Would you return, word for word, the lines running from the one with "Click inside the Job titles combo box" to the final line of the listing below, pictures omitted?

--- Supplied information ---

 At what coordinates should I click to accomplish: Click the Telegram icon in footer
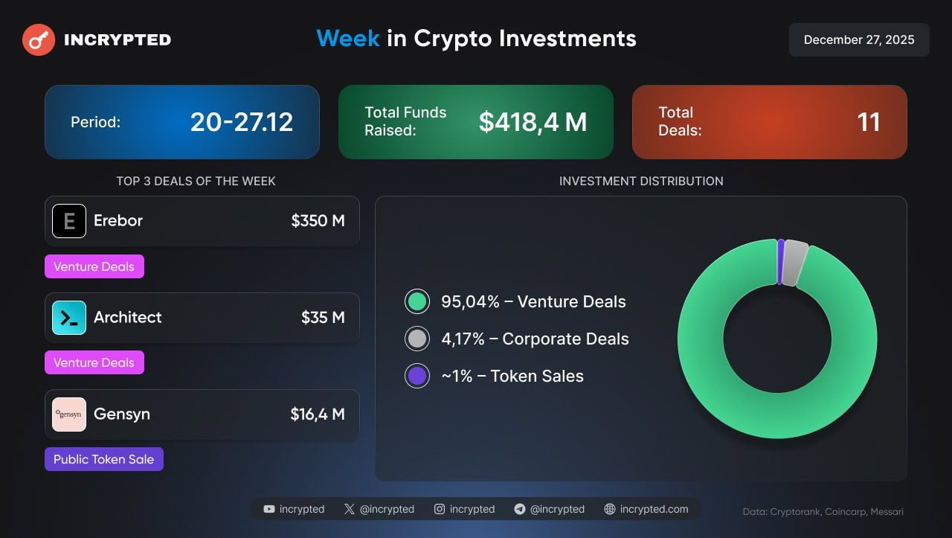(x=520, y=509)
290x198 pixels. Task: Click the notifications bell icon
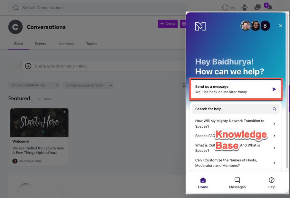point(269,8)
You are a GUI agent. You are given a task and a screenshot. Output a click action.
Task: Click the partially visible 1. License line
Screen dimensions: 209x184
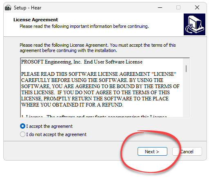pos(94,116)
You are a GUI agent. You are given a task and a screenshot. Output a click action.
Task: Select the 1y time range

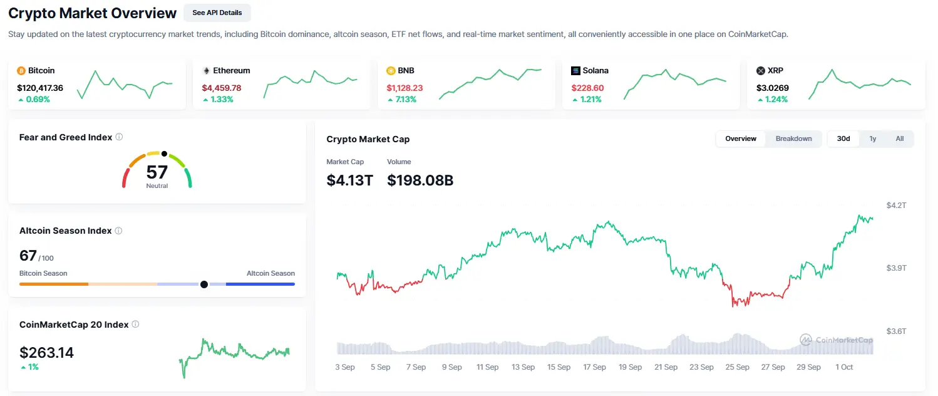point(872,138)
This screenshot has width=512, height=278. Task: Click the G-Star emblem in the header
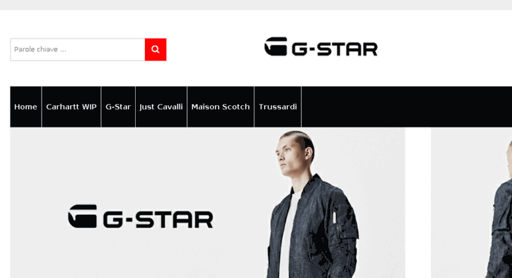pos(276,47)
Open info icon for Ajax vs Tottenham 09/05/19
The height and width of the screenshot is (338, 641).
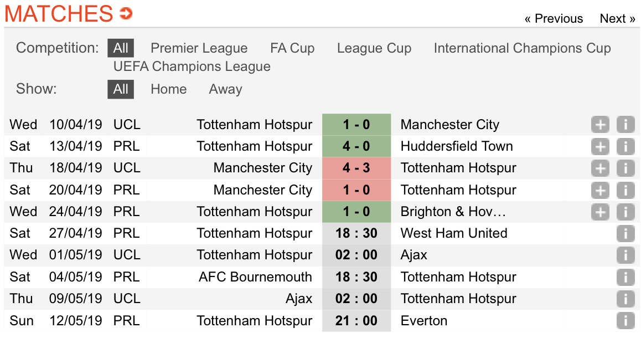coord(626,299)
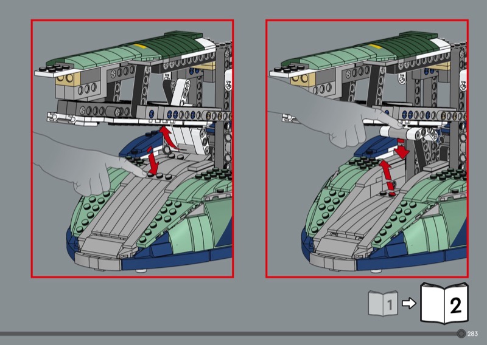Select the left instruction step image
This screenshot has width=487, height=345.
(x=132, y=148)
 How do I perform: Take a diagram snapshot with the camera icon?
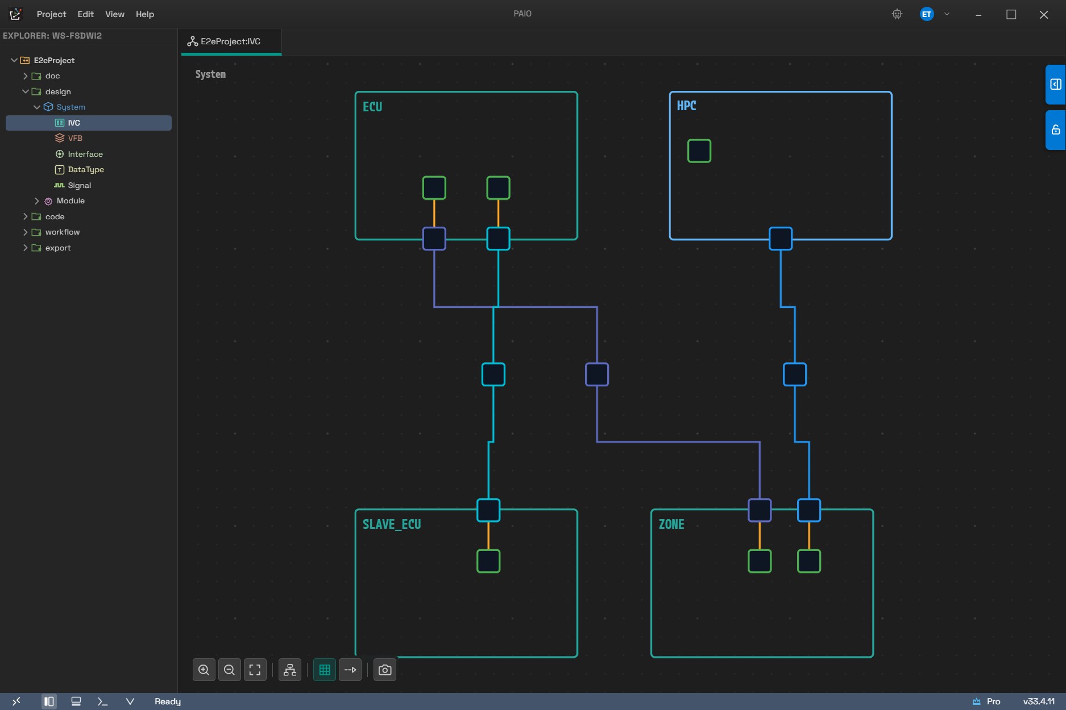[x=385, y=670]
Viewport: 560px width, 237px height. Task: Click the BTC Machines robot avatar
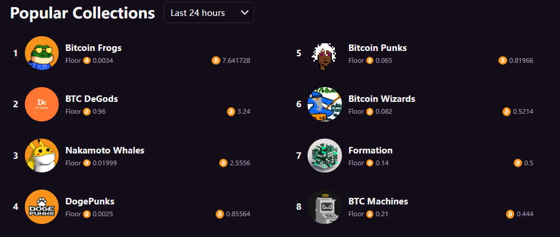(x=325, y=207)
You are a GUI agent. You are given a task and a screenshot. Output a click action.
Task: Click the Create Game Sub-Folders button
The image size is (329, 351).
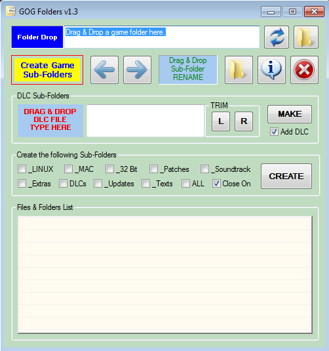tap(47, 70)
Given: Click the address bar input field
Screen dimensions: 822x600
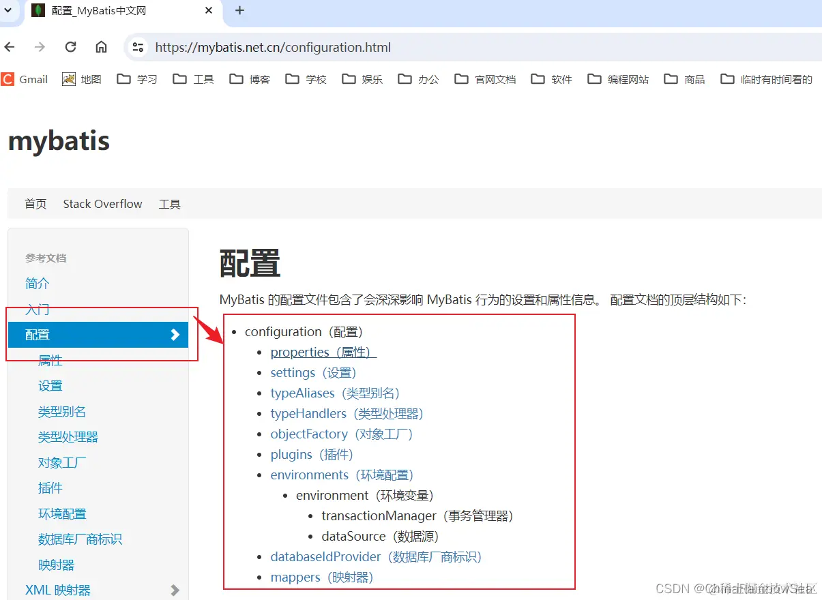Looking at the screenshot, I should 293,47.
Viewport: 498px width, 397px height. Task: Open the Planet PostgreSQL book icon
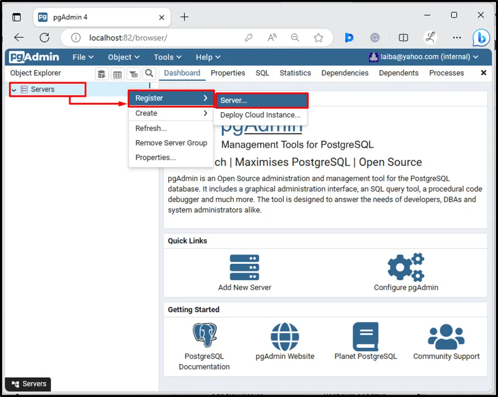click(365, 336)
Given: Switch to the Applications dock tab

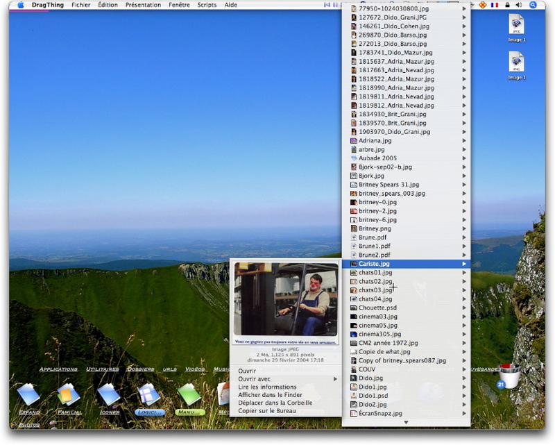Looking at the screenshot, I should (x=58, y=369).
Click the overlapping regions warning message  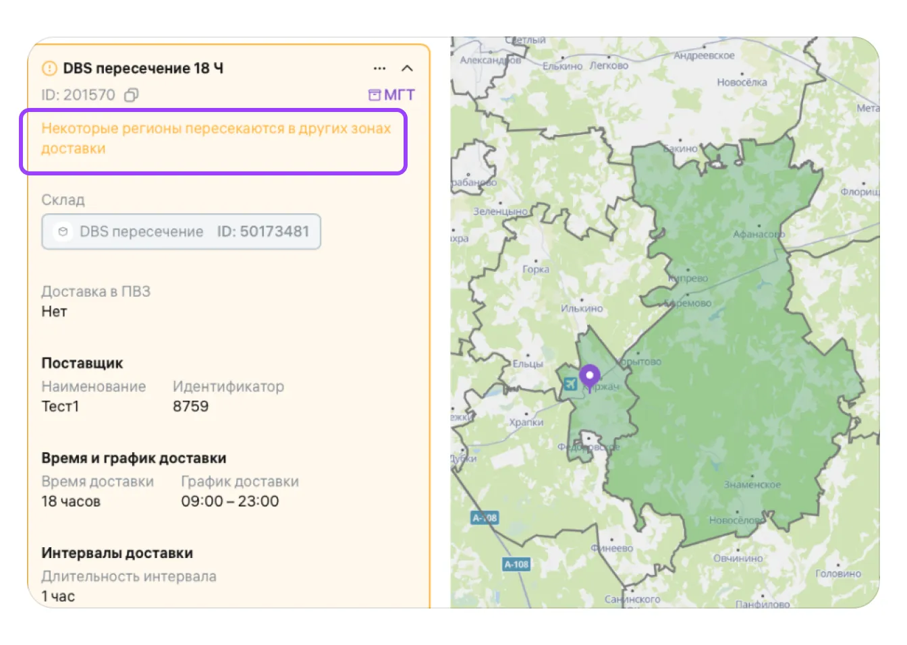pos(215,138)
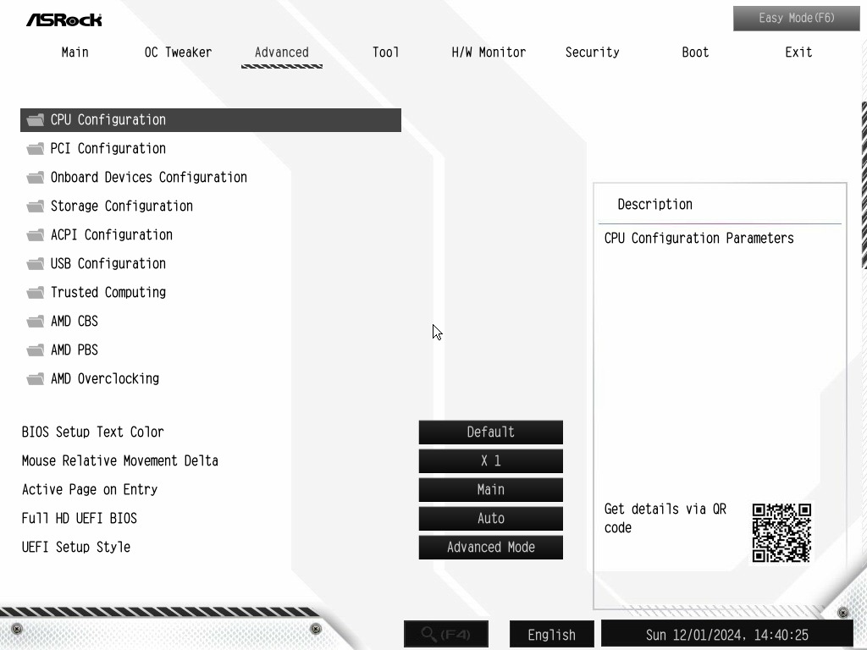The height and width of the screenshot is (650, 867).
Task: Open BIOS Setup Text Color Default dropdown
Action: click(490, 432)
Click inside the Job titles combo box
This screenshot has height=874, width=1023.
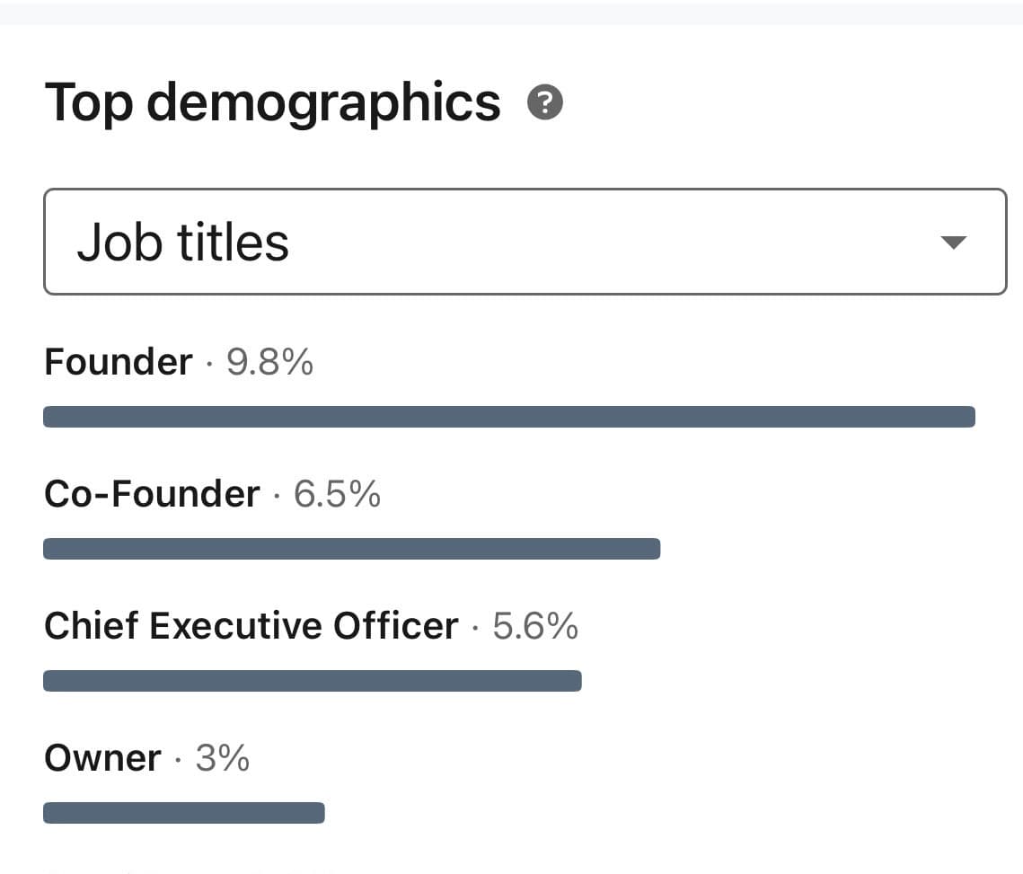[525, 241]
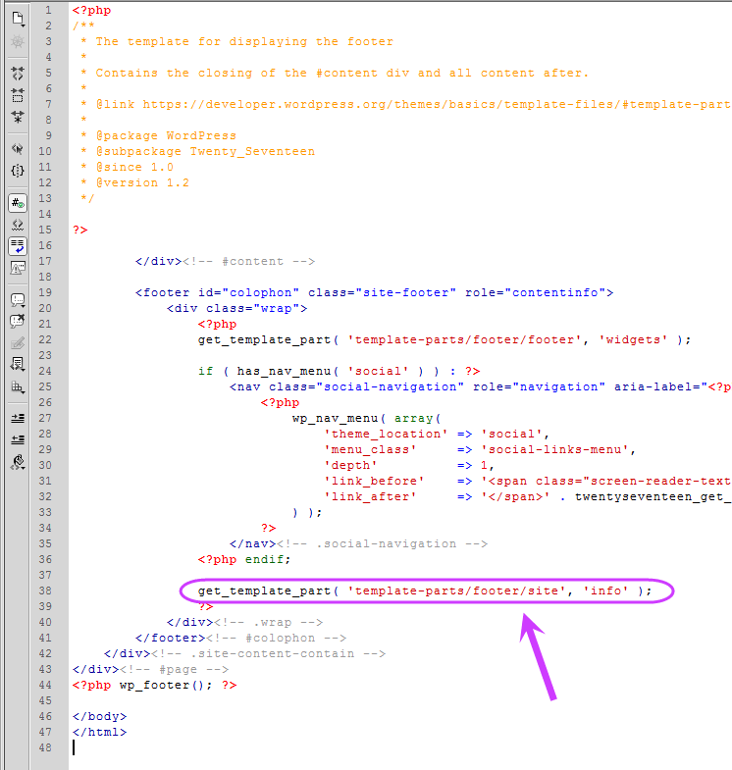732x770 pixels.
Task: Click the Indent Code icon
Action: [18, 418]
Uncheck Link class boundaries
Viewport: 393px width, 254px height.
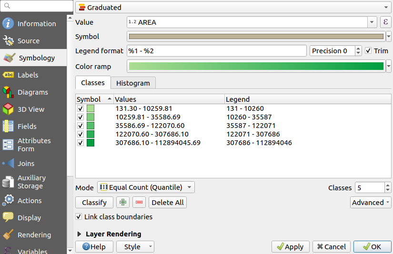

---

# [Output below]
Click inside the Job titles combo box
This screenshot has height=874, width=1023.
[525, 241]
732x770 pixels.
Task: Click the Indent Code icon
Action: [18, 418]
Uncheck Link class boundaries
Viewport: 393px width, 254px height.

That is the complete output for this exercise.